Type: Package
Title: A Procedure for Multicollinearity Testing using Bootstrap
Version: 1.0.2
Date: 2023-10-06
Maintainer: Víctor Morales-Oñate <victor.morales@uv.cl>
Description: Functions for detecting multicollinearity. This test gives statistical support to two of the most famous methods for detecting multicollinearity in applied work: Klein’s rule and Variance Inflation Factor (VIF). See the URL for the papers associated with this package, as for instance, Morales-Oñate and Morales-Oñate (2015) <doi:10.33333/rp.vol51n2.05>.
Depends: R (≥ 4.1.0)
License: GPL (≥ 3)
Encoding: UTF-8
Imports: car, ggplot2,plotly
Repository: CRAN
URL: https://github.com/vmoprojs/MTest
BugReports: https://github.com/vmoprojs/MTest/issues
LazyData: true
NeedsCompilation: no
Packaged: 2023-10-06 12:32:24 UTC; victormorales
Author: Víctor Morales-Oñate ORCID iD [aut, cre], Bolívar Morales-Oñate ORCID iD [aut]
Date/Publication: 2023-10-06 13:10:02 UTC

MTest

Description

MTest is a nonparametric test based on bootstrap for detecting multicollinearity. This test gives statistical support to two of the most famous methods for detecting multicollinearity in applied work: Klein’s rule and Variance Inflation Factor (VIF for essential multicollinearity).

Usage

MTest(object, nboot = 100,
                  nsam = NULL,trace = FALSE,seed = NULL,
                  valor_vif = 0.9)

Arguments

object

an object representing a model of an appropriate class (mainly "lm"). This is used as the model in MTest.

nboot

Numeric; number of bootstrap iterations to obtain the probability distribution of R squared (global and auxiliar).

nsam

Numeric; sample size for bootstrap samples.

trace

Logical; prints iteration process.

seed

Numeric; seed value for the bootstrap in nboot parameter.

valor_vif

Numeric; value to be compared in kleins rule.

Details

MTest generates a bootstrap distribution for the coefficient of determination which lets the researcher assess multicollinearity by setting a statistical significance \alpha, or more precisely, an achieved significance level (ASL) for a given threshold.
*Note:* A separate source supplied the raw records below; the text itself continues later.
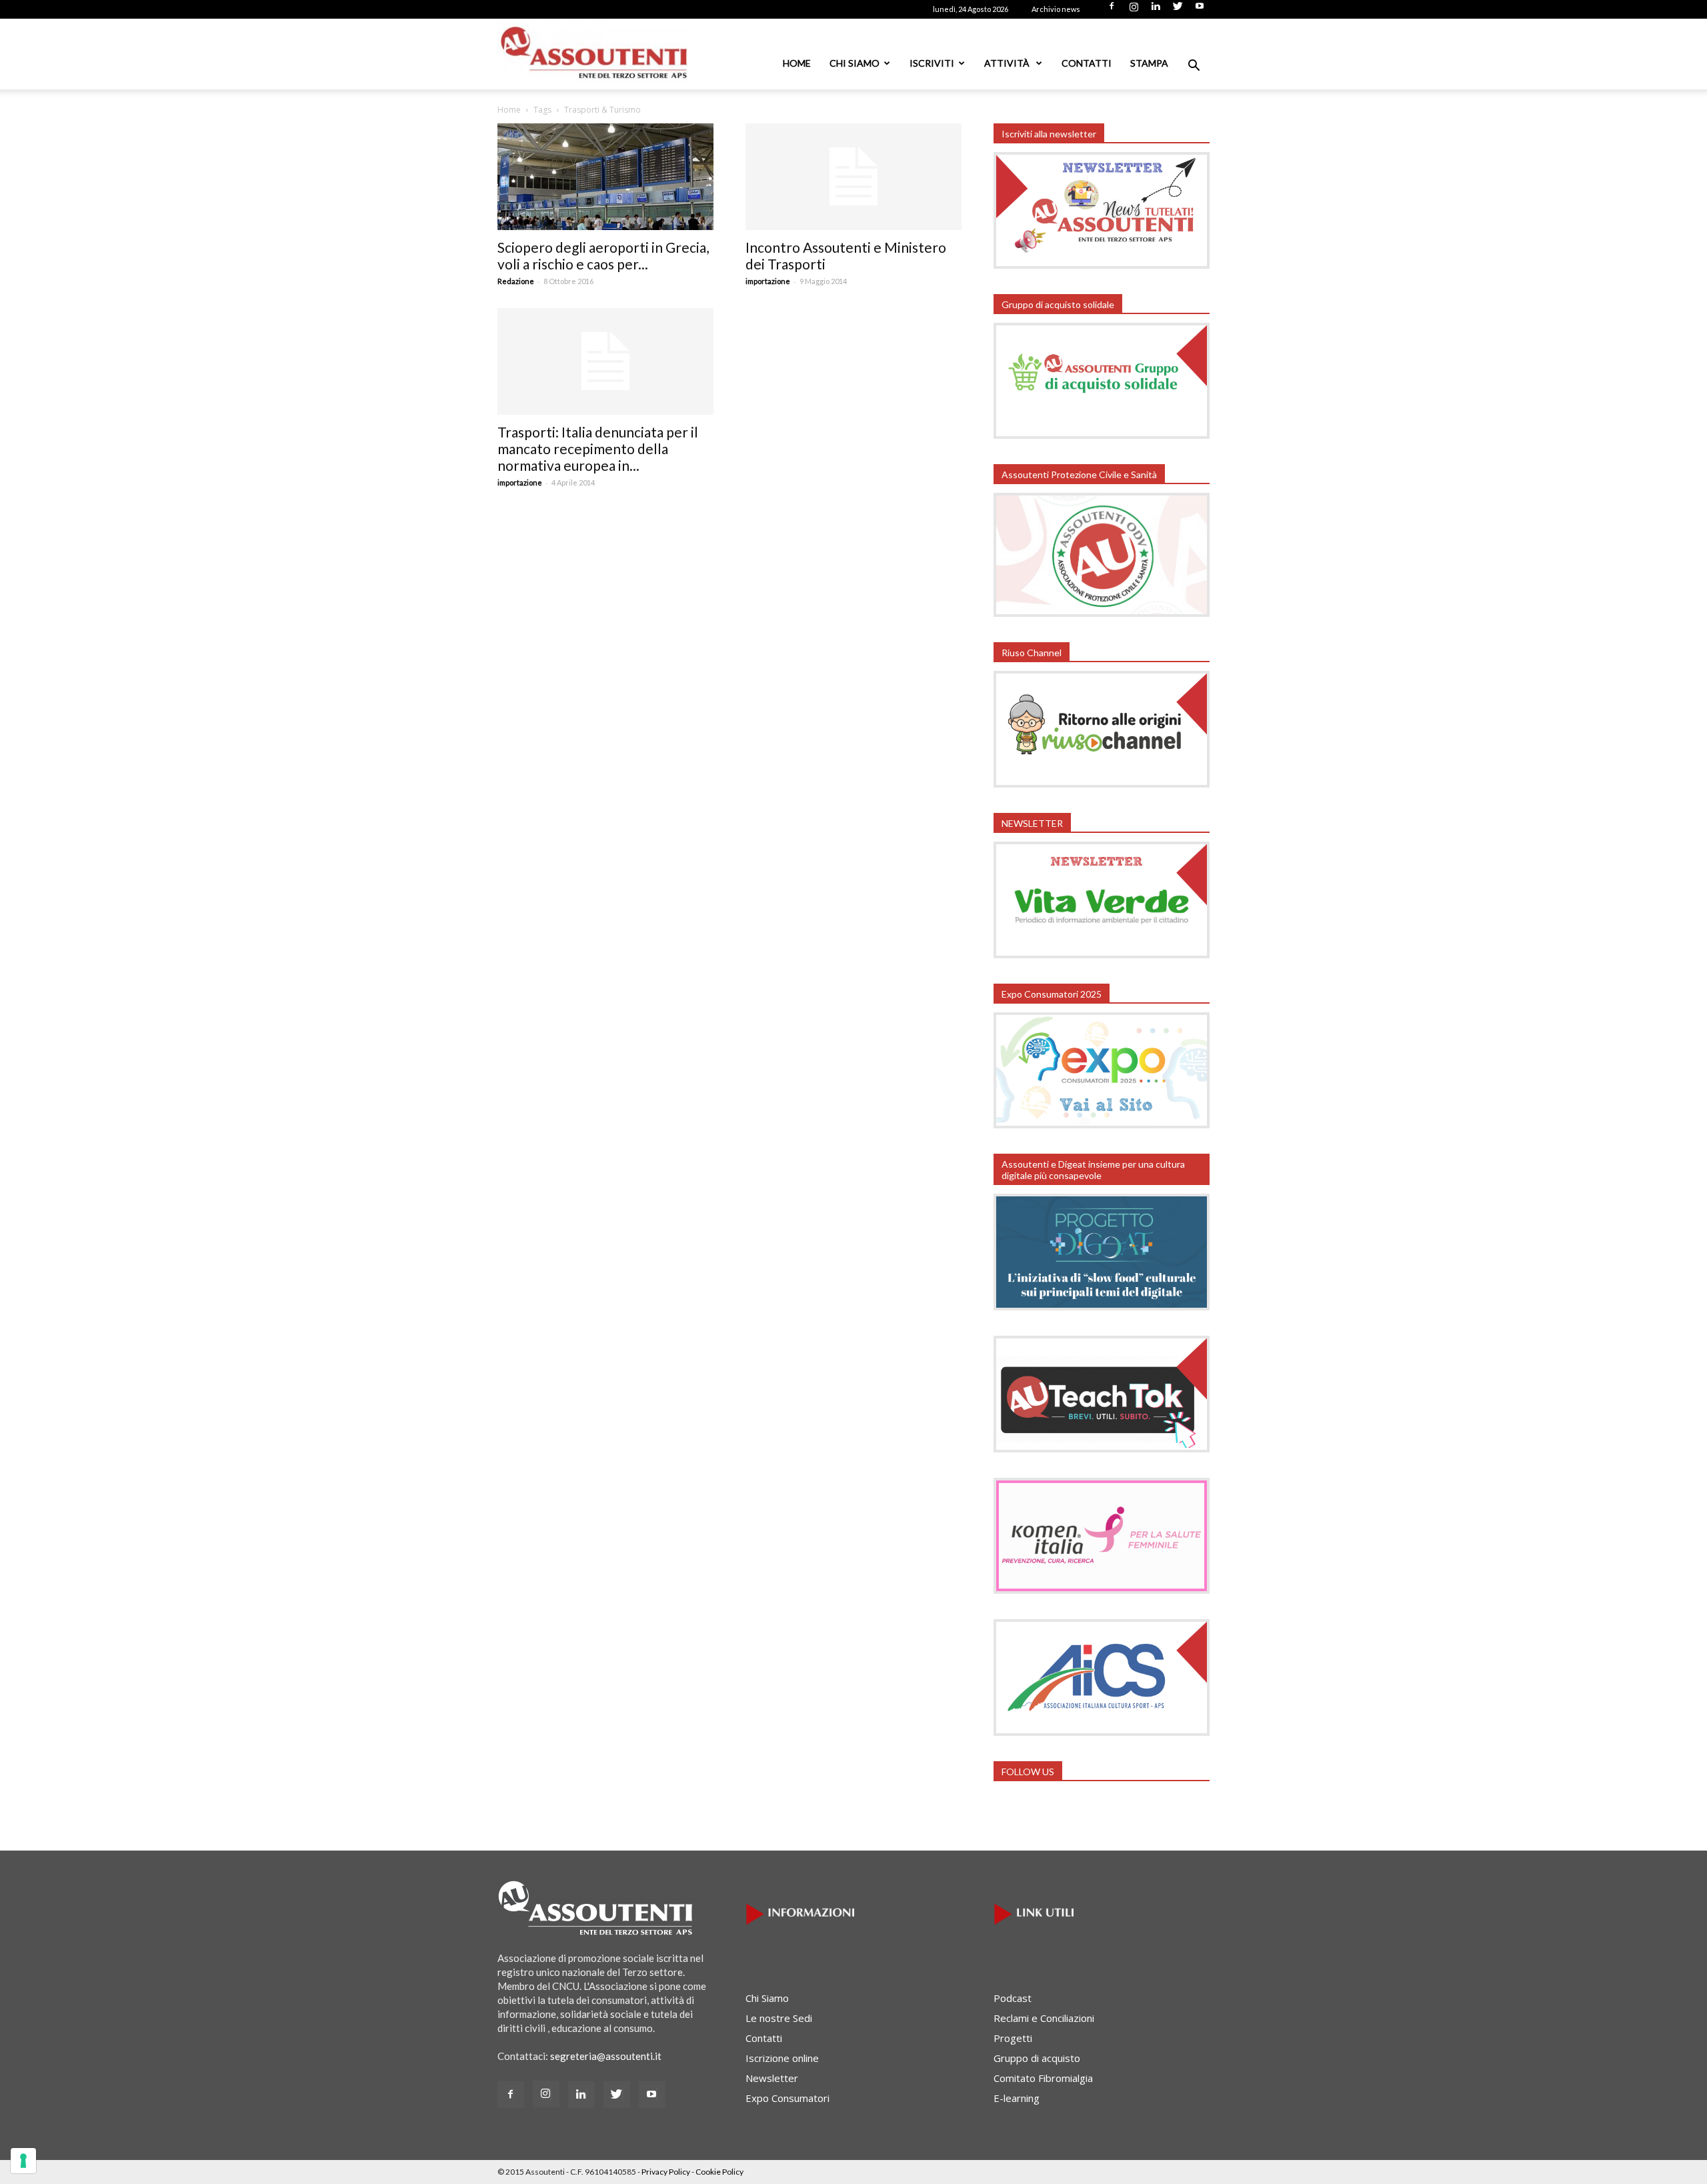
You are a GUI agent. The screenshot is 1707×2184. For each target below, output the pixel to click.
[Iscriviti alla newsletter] (1102, 264)
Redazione (515, 281)
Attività (1008, 63)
Consider the regression model

Y_i = \beta_0X_{0i} + \beta_1X_{1i} + \cdots+ \beta_pX_{pi} +u_i

where i = 1,...,n, X_{j,i} are the predictors with j = 1,...,p, X_0 = 1 for all i and u_i is the gaussian error term.

In order to describe Klein's rule and VIF methods, we need to define auxiliary regressions associated to model. An example of an auxiliary regressions is:

X_{2i} = \gamma_1X_{1i} + \gamma_3X_{3i} + \cdots+ \gamma_pX_{pi} +u_i.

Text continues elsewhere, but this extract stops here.